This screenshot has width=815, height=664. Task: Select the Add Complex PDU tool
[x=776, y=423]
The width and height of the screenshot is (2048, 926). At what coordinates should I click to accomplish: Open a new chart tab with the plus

---

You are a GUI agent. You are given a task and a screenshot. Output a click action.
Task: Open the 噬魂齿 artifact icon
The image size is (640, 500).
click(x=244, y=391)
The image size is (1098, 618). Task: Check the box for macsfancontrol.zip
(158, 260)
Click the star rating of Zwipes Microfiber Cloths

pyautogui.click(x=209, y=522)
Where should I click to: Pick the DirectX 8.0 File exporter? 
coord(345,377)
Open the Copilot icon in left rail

The exercise: Put every line of the listing from the one containing "This screenshot has" down to the one containing "The width and", both included, into a Markdown table with columns Row and Line, leaving out blank lines.

Result for this exercise:
| Row | Line |
|---|---|
| 1 | This screenshot has width=815, height=664. Task: Select the Add Complex PDU tool |
| 2 | [x=776, y=423] |
| 3 | The width and height of the screenshot is (2048, 926). At what coordinates should I click to accomplish: Open a new chart tab with the plus |